Apollo 14 command module exhibit, Apollo Saturn V Center at NASA's Kennedy Space Center

The Change-Making Power of Awe

This article on the Overview Effect and its power to inspire a new level of social change was published in the Changemakers issue of Light On Light Magazine in October 2019

Claudia Welss is Chairman of the Institute of Noetic Sciences, founded by Apollo 14 astronaut Edgar Mitchell

The Change-Making Power of Awe

"If somebody had said before the flight, 'Are you going to get carried away looking at the earth from the moon?' I would have said, 'No, no way.' Yet when I first looked back at the earth, standing on the moon, I cried."  -Alan Shepard, Astronaut on Apollo 14 in February 1971

In the upcoming drama/sci-fi feature film Lucy In the Sky, Natalie Portman plays an astronaut (loosely based on astronaut Lisa Nowak) struggling to readjust to life on Earth after experiencing the vastness of space. It’s well known that seeing Earth from space has a profound effect on the human psyche.  Less well known is that this effect has a name — the Overview Effect — and that it may provide a clue to the important role of awe in changing our world.

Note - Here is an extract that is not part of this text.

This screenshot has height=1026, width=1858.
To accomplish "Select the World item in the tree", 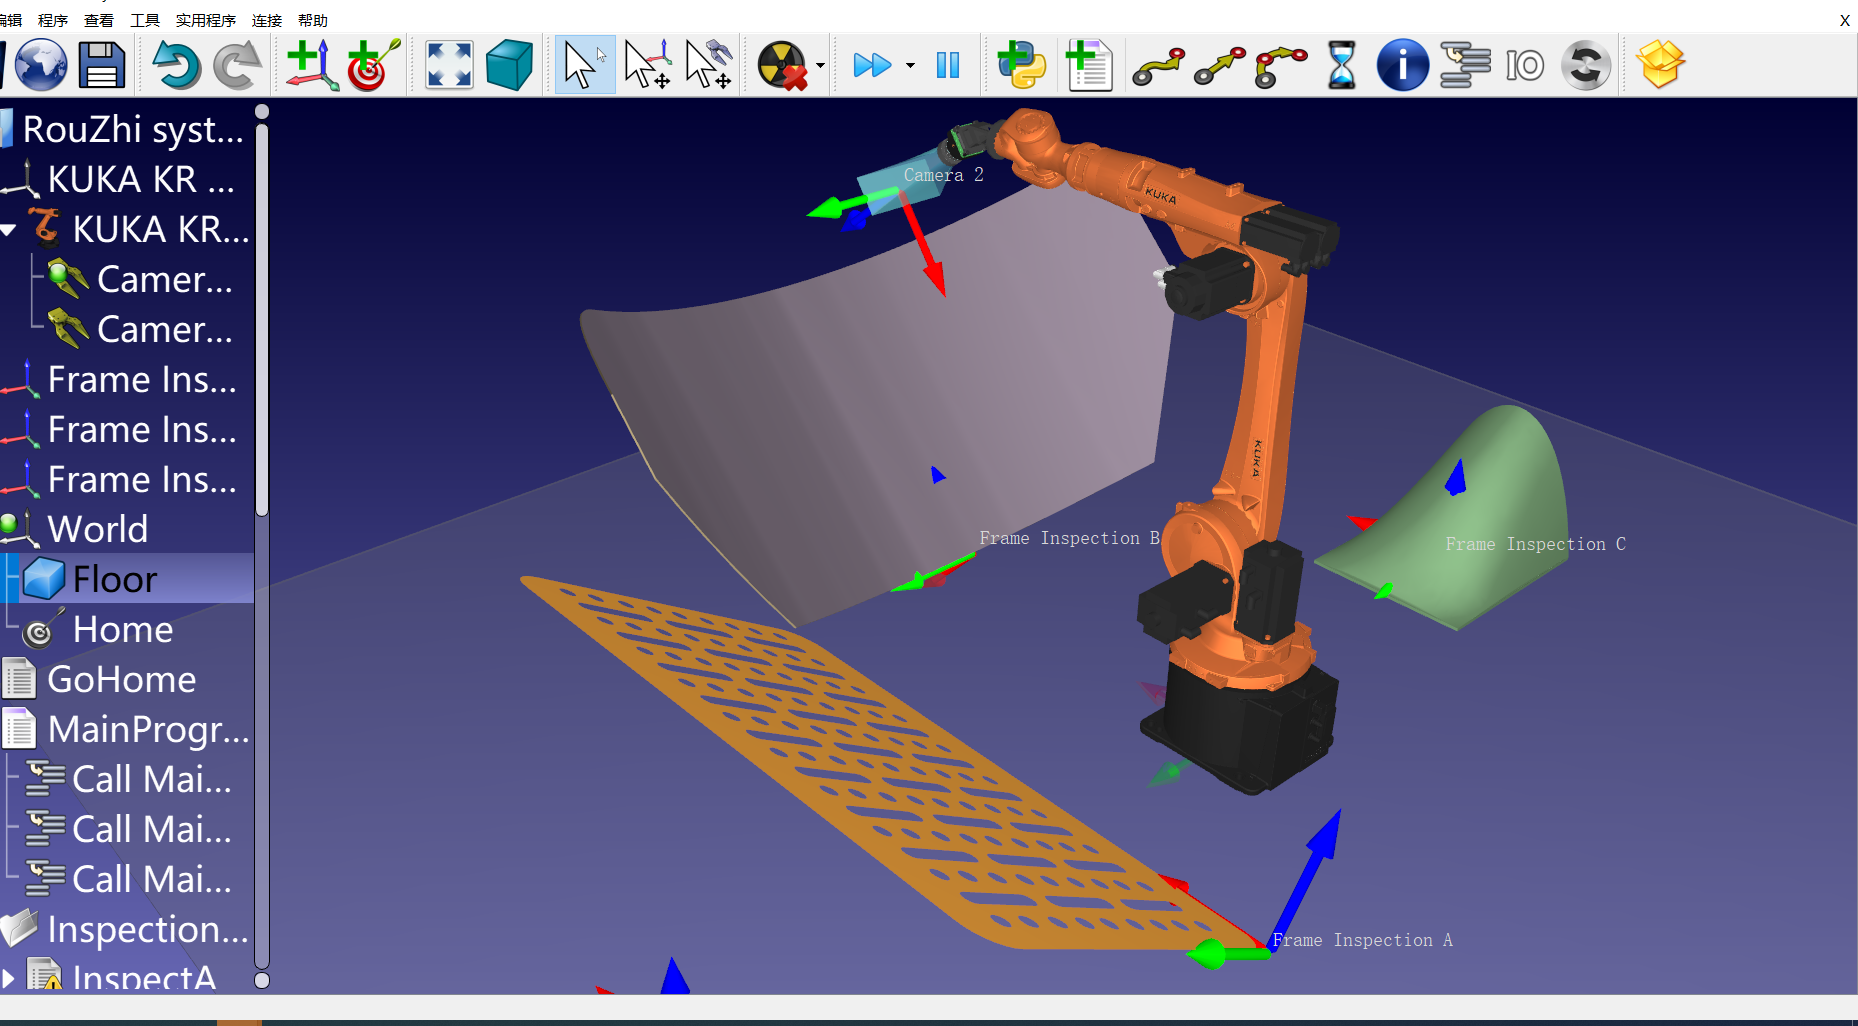I will coord(98,530).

The majority of astronauts (to date, almost 500, or two-thirds) have reported experiencing what author Frank White termed “The Overview Effect” (OE), a phenomenon that signifies the highly predictable outcome of astronauts needing to develop radically new philosophical points of view to accommodate the radically new physical perspective of seeing Earth from space.  Unlike Lucy, some astronauts appear able to integrate the experience into their existing lives and worldviews with relative ease. Others report coming home needing to readjust to life in new, “deeply religious" or mystical states, with a heightened empathy that comes from a sudden sense of deep interconnectedness.  For these astronauts, the result can be truly life-altering.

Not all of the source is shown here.